You have no idea what you are talking about. 



PPI-ART COLLECTOR said:


> . . . Having said that, what Jon did to the show's host Big Red (Jim) days after was incredibly chicken sh*t, appalling, and a clear case of backstabbing.
> If you don't know what I'm talking about then pm Jim.
> Once you find out what he did I guarantee you that you will never look at Jon W. the same way again.


Bret, I know Jon's version of this incident. And, as far as I am concerned, it's between Jon and Jim, and them alone. I have no first-hand knowledge of what transpired, so I don’t pass judgment. That said, I don't think any differently about Jon because of this. See, I know how well how he tends to deal with issues like that, and I am the first person to tell him if he is wrong or handled something in a manner I consider inappropriate or not sensible. I don’t pull punches with him or anyone. Based on what I was told, I understand why he was upset. However, I did tell him he should have handled it differently. Hopefully, some valuable lessons are learned along the way by all involved. 



thehatedguy said:


> Really...he shows up to a show just out of the blue to add score sheets up? That's so magnanimous of him to do considering all of the other shows that he has clearly missed. . . Why that show that day to start coming around?


What shows has Jon “clearly missed”? This was not the first So. Cal. show he has attended, and he has attended EVERY show I have hosted in Arizona the past 2+ years except one due to a scheduling conflict. All on his own dime. 



thehatedguy said:


> Want to help out, how about buying a freaking membership, paying some entrance fees, volunteer to do some judging, or host some shows?


The latter two suggestions are fair, and he has discussed with me doing those things. The first two appear relevant to the competition circuit, and if so, are pointless given Jon’s view on competitions.


----------



## TOOSTUBBORN2FAIL

Bottom line, calling anything the best without being willing to put it head to head in some sense of formatted competition is false advertisement, and puts down the other vehicles that have earned that title over the years. Period.

In my opinion, the magic bus is bested by many cars in the imaging dept. Some cars with less than 10% what he has claimed to have spent into them. It has tonality, but again many other cars, many with less invested nail that as well. In the end, the only thing that makes the bus special, is its control of room modes.

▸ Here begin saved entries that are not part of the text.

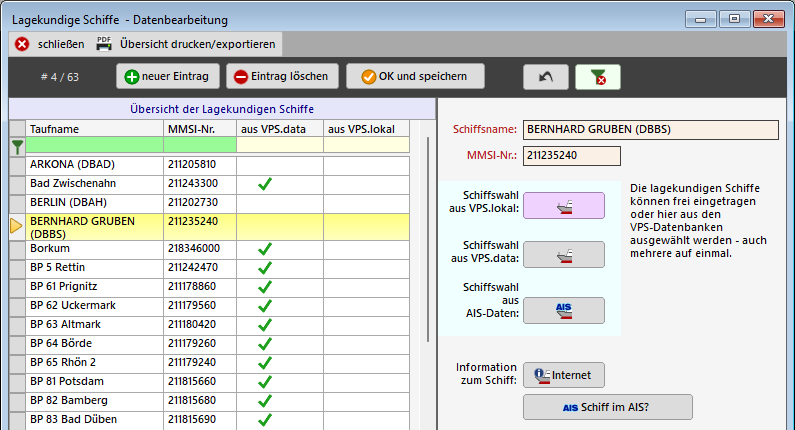
Task: Click the MMSI-Nr. column header
Action: [200, 129]
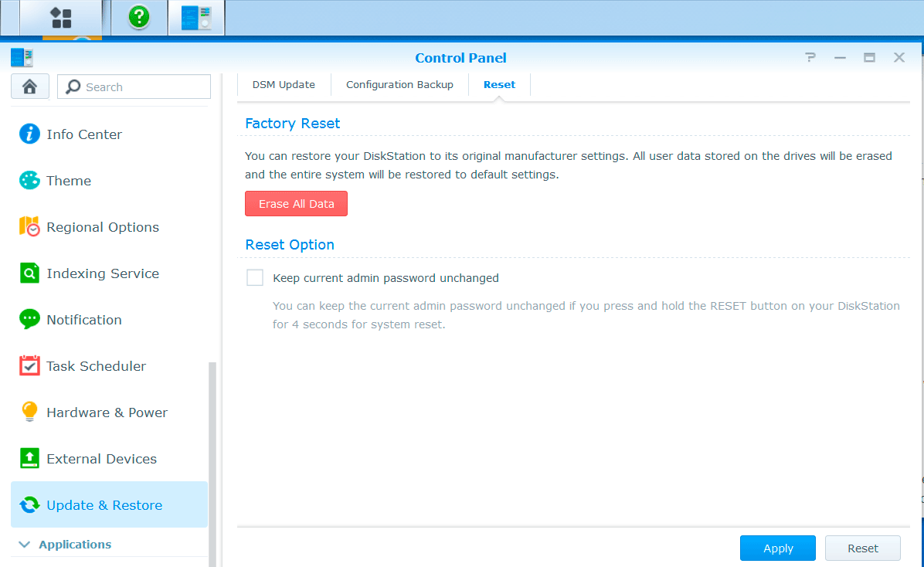Open External Devices

click(101, 459)
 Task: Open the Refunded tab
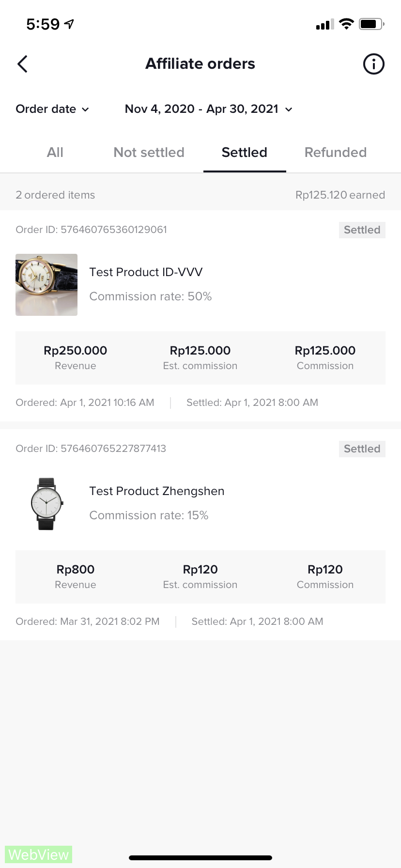click(x=335, y=153)

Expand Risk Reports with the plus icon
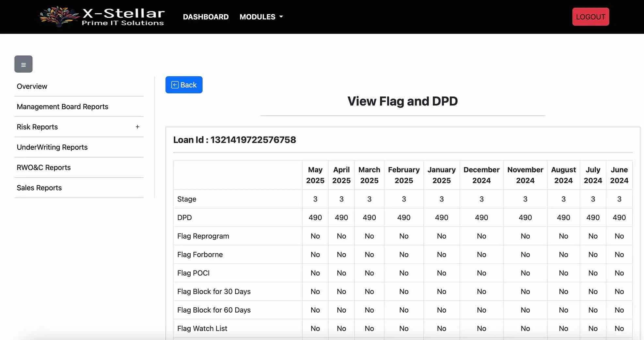[137, 127]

I place more stock in the regular socal crew and some of the judges than any review by the aforementioned editors. Of course, I start to have issues any time i see a review of special "magic wires" etc.


----------



## Darth SQ

Buzzman said:


> You have no idea what you are talking about.
> 
> 
> 
> Bret, I know Jon's version of this incident. And, as far as I am concerned, it's between Jon and Jim, and them alone. I have no first-hand knowledge of what transpired, so I don’t pass judgment. That said, I don't think any differently about Jon because of this. See, I know how well how he tends to deal with issues like that, and I am the first person to tell him if he is wrong or handled something in a manner I consider inappropriate or not sensible. I don’t pull punches with him or anyone. Based on what I was told, I understand why he was upset. However, I did tell him he should have handled it differently. Hopefully, some valuable lessons are learned along the way by all involved.
> 
> 
> 
> What shows has Jon “clearly missed”? This was not the first So. Cal. show he has attended, and he has attended EVERY show I have hosted in Arizona the past 2+ years except one due to a scheduling conflict. All on his own dime.
> 
> 
> 
> The latter two suggestions are fair, and he has discussed with me doing those things. The first two appear relevant to the competition circuit, and if so, are pointless given Jon’s view on competitions.


Buzzman,
I am going to cut you some slack because I like you and respect what you're doing in my old home of Phoenix, AZ, but I just want to address the points you made and see if we can come to a better understanding on all this.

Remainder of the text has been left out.